Starlien95 commented 11 months ago

您的复现中可能存在以下问题: 1.pre-train.py是在整个数据集上预训练的,修改shotnum需要在下游上修改 2.论文中并没有使用交叉验证的方式来获取最终结果 3.根据您所用的机器和实验环境,超参数需要进行适当调整

SwaggyZhang commented 11 months ago

您的复现中可能存在以下问题: 1.pre-train.py是在整个数据集上预训练的,修改shotnum需要在下游上修改 2.论文中并没有使用交叉验证的方式来获取最终结果 3.根据您所用的机器和实验环境,超参数需要进行适当调整

感谢您在百忙之中的耐心解答! 关于交叉验证,我是直接以prompt_fewshot.pyline 465的acc计算方法为准的,并未做自定义改动。 请问您是以这个结果为准,还是以其他结果为准呢?

Starlien95 commented 11 months ago

您的复现中可能存在以下问题: 1.pre-train.py是在整个数据集上预训练的,修改shotnum需要在下游上修改 2.论文中并没有使用交叉验证的方式来获取最终结果 3.根据您所用的机器和实验环境,超参数需要进行适当调整

感谢您在百忙之中的耐心解答! 关于交叉验证,我是直接以prompt_fewshot.pyline 465的acc计算方法为准的,并未做自定义改动。 请问您是以这个结果为准,还是以其他结果为准呢?
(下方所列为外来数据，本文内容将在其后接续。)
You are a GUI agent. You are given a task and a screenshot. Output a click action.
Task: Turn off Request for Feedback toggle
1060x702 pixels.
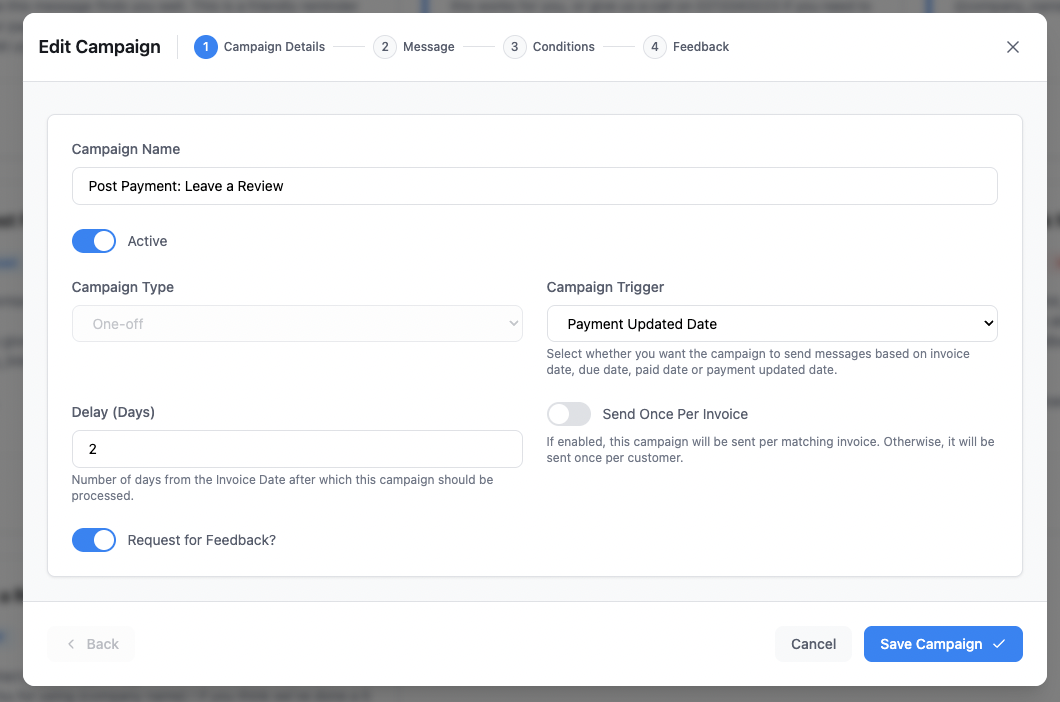[94, 540]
465行是读取数据时的代码;计算acc的代码见359行; 您所遇到的问题可能由于其他两点导致的,另外不佳的预训练模型会极大影响下游任务的表现。

SwaggyZhang commented 11 months ago

您的复现中可能存在以下问题: 1.pre-train.py是在整个数据集上预训练的,修改shotnum需要在下游上修改 2.论文中并没有使用交叉验证的方式来获取最终结果 3.根据您所用的机器和实验环境,超参数需要进行适当调整

感谢您在百忙之中的耐心解答! 关于交叉验证,我是直接以prompt_fewshot.pyline 465的acc计算方法为准的,并未做自定义改动。 请问您是以这个结果为准,还是以其他结果为准呢?

465行是读取数据时的代码;计算acc的代码见359行; 您所遇到的问题可能由于其他两点导致的,另外不佳的预训练模型会极大影响下游任务的表现。

感谢您的耐心解答! 我明白了您的意思,但可能是我之前的表达不清楚。

image

您在prompt_few-shot.pyline643 - line645标明了10fold,不知我是否理解有误? 您在之前的回答中说,论文中的acc并未采用此处的10 fold acc,那么您是采用的line 650acc_mean吗? 再次感谢您的回复!